# Exercice écrit 1:
Dans l'extrait fourni, quelle série est présentée comme la plus ésotérique ?
# Exercice écrit 2:
Résumez l'extrait fourni en deux phrases.

Hélène Cassin n’est pas de cette trempe-là, celle des effrayés de voir leur jambes ou leur ombres réduites au néant d’une universalité vide, oubliant ce dont elles sont la détermination, étonnantes comme toutes les jambes de la série, elles sont là quelque part perdues dans la série des jambes. Seul vraisemblablement Matieu peut y reconnaître les siens, c’est sans doute son secret malicieux, ce qui doit le faire sourire en douce, car en public il lui est difficile de le voir manifester, encore moins chanter :: What a life, What a wonderful life ! Il a offert son portrait à un homme politique important, un ami, une partie du visage commençait à se fissurer sur la joue gauche comme le début de la fin de Dorian Gray. Je ne sais ce que le tableau est devenu… Je ne fréquente pas toutes les chambres de l’ami. Le pince-sans-rire, Mathieu, ne doit pas savoir lui-même s’il en rit doucement ou s’il en souffre dans son coin comme de la triste vérité universelle. Le plus ésotérique fut la série sur Hélène de Troie. Madame Cassin en fournit une très ésotérique interprétation. Deux livres au moins. Cette reine de la rhétorique. Faisons-lui confiance et à Matieu, que les philosophes sans têtes ou pures ombres lumineuses dans la caverne, qui succèdent à la Guerre de Troie dans les séries, feront, Gorgias aidant, “ voir Hélène en toute femme ” et que par là même ce soit « le Dimanche de la vie ».


Pierre Verstraeten

[1] cf. Juliette Simont Les “ fleures noires ” de la Logique, Kant, Hegel, Deleuze.

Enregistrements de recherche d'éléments
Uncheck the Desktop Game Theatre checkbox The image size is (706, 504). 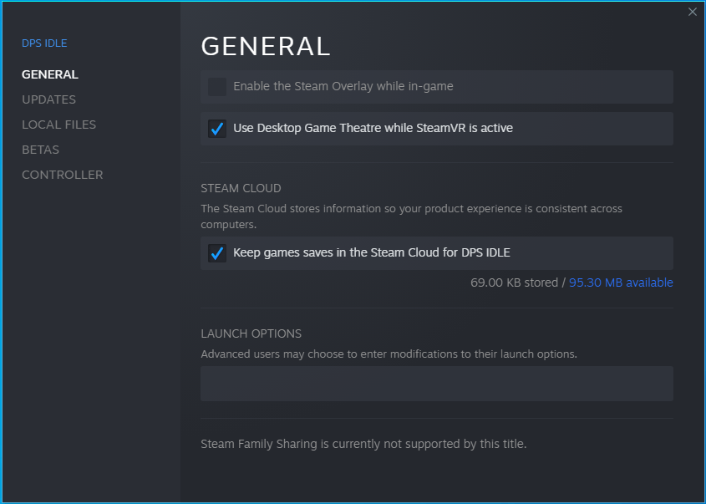(217, 129)
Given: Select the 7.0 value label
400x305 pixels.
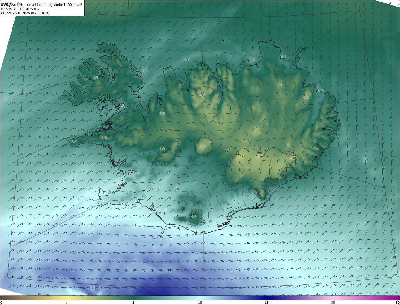Looking at the screenshot, I should click(x=145, y=71).
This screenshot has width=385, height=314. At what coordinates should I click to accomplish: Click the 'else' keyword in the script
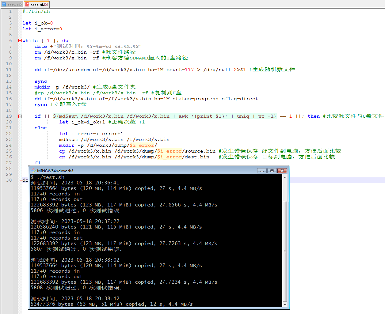41,128
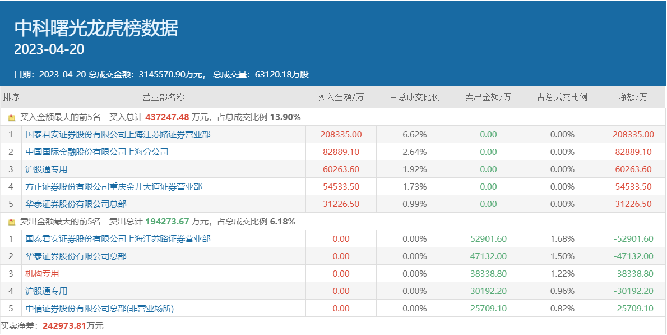Image resolution: width=667 pixels, height=335 pixels.
Task: Open the 中国国际金融股份有限公司上海分公司 link
Action: 96,152
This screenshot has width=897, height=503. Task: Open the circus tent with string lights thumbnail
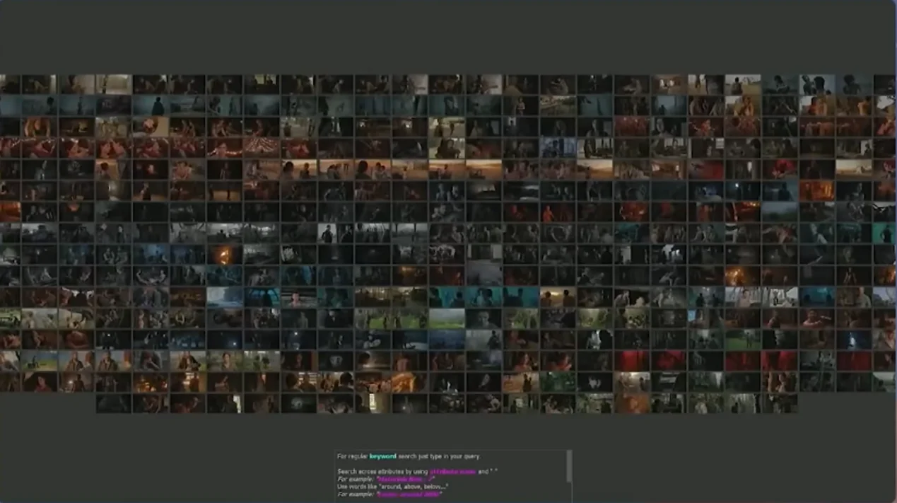tap(261, 148)
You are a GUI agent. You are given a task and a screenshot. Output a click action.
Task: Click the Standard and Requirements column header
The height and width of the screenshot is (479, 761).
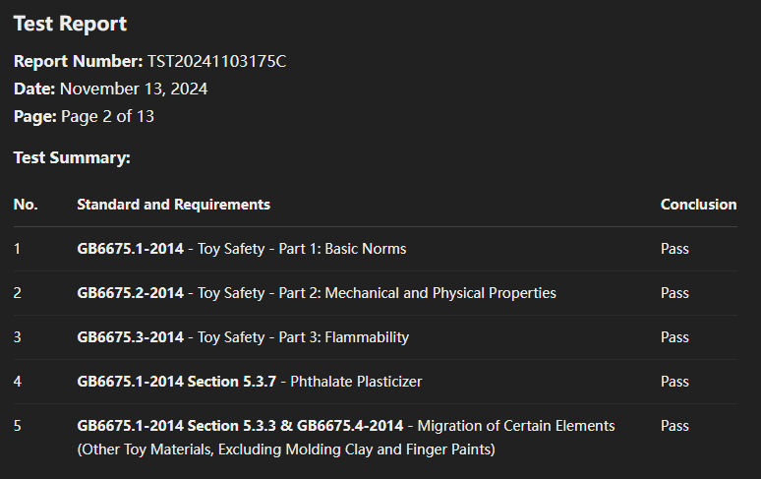[174, 205]
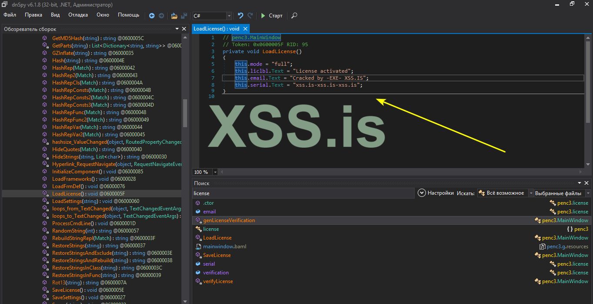Viewport: 593px width, 304px height.
Task: Click the Navigate Back arrow icon
Action: [152, 16]
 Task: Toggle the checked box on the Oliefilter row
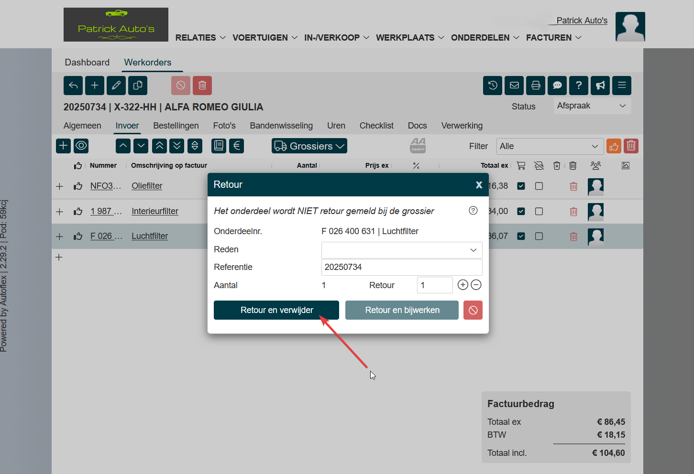tap(521, 186)
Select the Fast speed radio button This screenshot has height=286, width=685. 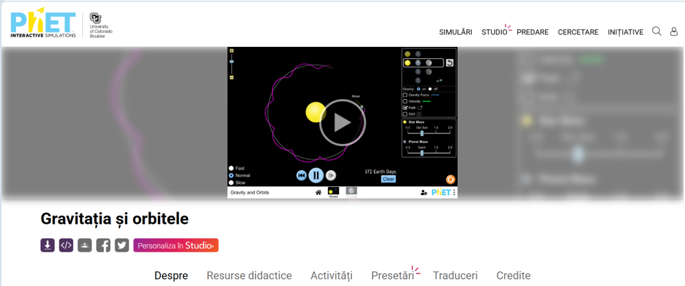(x=231, y=168)
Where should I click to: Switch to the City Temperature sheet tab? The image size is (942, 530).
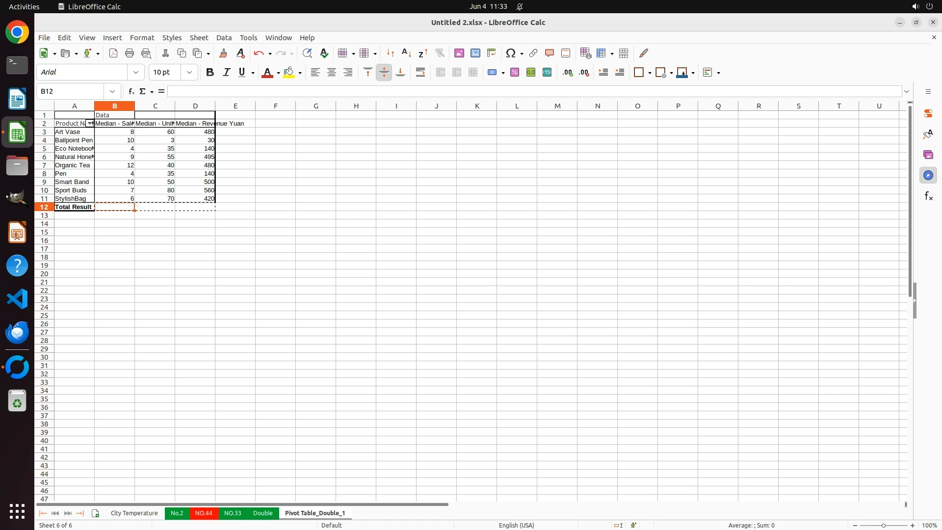tap(134, 513)
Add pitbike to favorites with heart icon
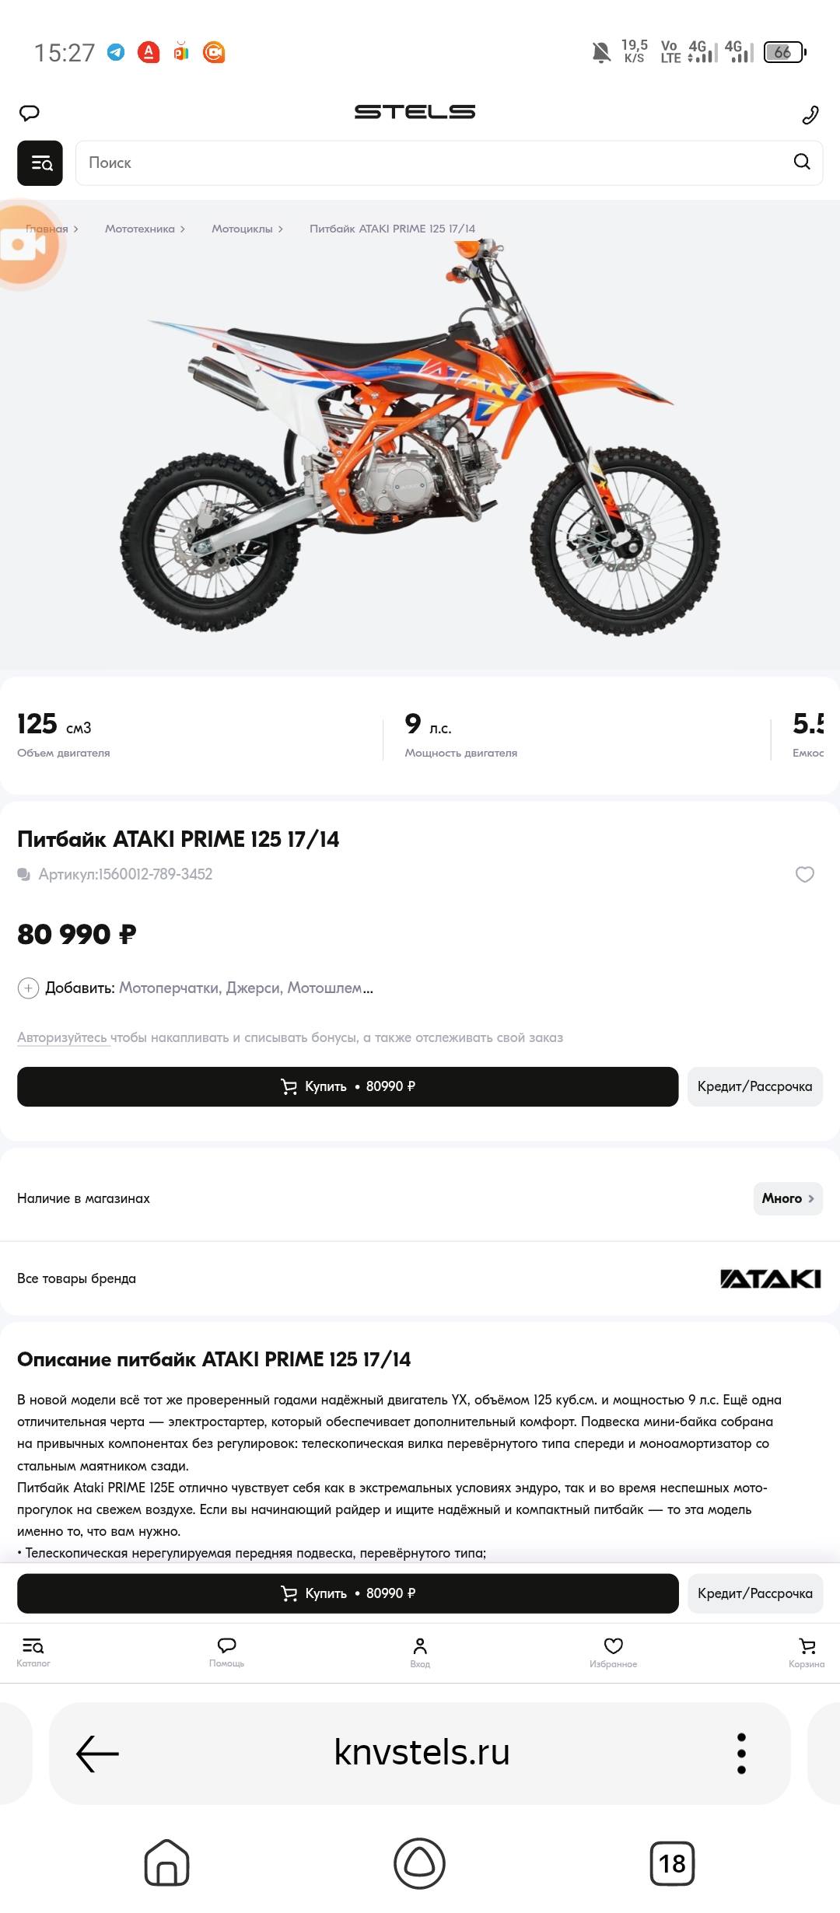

# Résultat final 1:
La série sur Hélène de Troie.

# Résultat final 2:
Hélène Cassin n'est pas de ceux qui s'effraient de voir leurs jambes réduites au néant d'une universalité vide, jambes qui sont perdues quelque part dans la série des jambes, et Matieu a offert à un ami, homme politique important, un portrait dont le visage commençait à se fissurer sur la joue gauche. La série la plus ésotérique fut celle sur Hélène de Troie, dont Madame Cassin fournit une interprétation très ésotérique.